[Supplied data Boundary: Start]

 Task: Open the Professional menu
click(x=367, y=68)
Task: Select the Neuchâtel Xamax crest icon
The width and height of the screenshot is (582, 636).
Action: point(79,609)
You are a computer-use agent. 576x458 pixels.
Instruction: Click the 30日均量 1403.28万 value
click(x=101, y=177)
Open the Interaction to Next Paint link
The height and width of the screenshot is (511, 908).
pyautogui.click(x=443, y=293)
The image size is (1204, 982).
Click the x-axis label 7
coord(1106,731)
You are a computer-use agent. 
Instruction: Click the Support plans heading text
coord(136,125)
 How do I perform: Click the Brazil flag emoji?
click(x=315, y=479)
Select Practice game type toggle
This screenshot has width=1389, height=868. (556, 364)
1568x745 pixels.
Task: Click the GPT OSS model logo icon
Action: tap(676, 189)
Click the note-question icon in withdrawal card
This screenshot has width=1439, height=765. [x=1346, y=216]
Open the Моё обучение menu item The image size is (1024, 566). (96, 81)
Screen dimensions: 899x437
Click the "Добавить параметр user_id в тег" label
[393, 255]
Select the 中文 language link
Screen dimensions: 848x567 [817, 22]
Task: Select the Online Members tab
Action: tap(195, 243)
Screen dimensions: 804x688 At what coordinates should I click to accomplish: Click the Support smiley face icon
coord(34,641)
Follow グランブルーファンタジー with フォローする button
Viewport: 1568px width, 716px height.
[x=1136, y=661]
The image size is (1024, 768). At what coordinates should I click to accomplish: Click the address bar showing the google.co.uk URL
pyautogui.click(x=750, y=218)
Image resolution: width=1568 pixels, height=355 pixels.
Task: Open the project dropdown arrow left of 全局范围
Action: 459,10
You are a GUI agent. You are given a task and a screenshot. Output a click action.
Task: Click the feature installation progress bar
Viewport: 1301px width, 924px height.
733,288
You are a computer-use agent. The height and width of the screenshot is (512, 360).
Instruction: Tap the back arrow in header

[Supplied data Boundary: End]

:: Problem details ::
Would you reproduce the full listing shown above, word for word?

:: Written response ::
 Task: Open the Professional menu
click(x=367, y=68)
Task: Select the Neuchâtel Xamax crest icon
The width and height of the screenshot is (582, 636).
Action: point(79,609)
You are a computer-use agent. 576x458 pixels.
Instruction: Click the 30日均量 1403.28万 value
click(x=101, y=177)
Open the Interaction to Next Paint link
The height and width of the screenshot is (511, 908).
pyautogui.click(x=443, y=293)
The image size is (1204, 982).
Click the x-axis label 7
coord(1106,731)
You are a computer-use agent. 
Instruction: Click the Support plans heading text
coord(136,125)
 How do I perform: Click the Brazil flag emoji?
click(x=315, y=479)
Select Practice game type toggle
This screenshot has width=1389, height=868. (556, 364)
1568x745 pixels.
Task: Click the GPT OSS model logo icon
Action: tap(676, 189)
Click the note-question icon in withdrawal card
This screenshot has width=1439, height=765. [x=1346, y=216]
Open the Моё обучение menu item The image size is (1024, 566). (96, 81)
Screen dimensions: 899x437
Click the "Добавить параметр user_id в тег" label
[393, 255]
Select the 中文 language link
Screen dimensions: 848x567 [817, 22]
Task: Select the Online Members tab
Action: tap(195, 243)
Screen dimensions: 804x688 At what coordinates should I click to accomplish: Click the Support smiley face icon
coord(34,641)
Follow グランブルーファンタジー with フォローする button
Viewport: 1568px width, 716px height.
[x=1136, y=661]
The image size is (1024, 768). At what coordinates should I click to accomplish: Click the address bar showing the google.co.uk URL
pyautogui.click(x=750, y=218)
Image resolution: width=1568 pixels, height=355 pixels.
Task: Open the project dropdown arrow left of 全局范围
Action: 459,10
You are a GUI agent. You are given a task and a screenshot. Output a click action.
Task: Click the feature installation progress bar
Viewport: 1301px width, 924px height.
733,288
You are a computer-use agent. The height and width of the screenshot is (512, 360).
Instruction: Tap the back arrow in header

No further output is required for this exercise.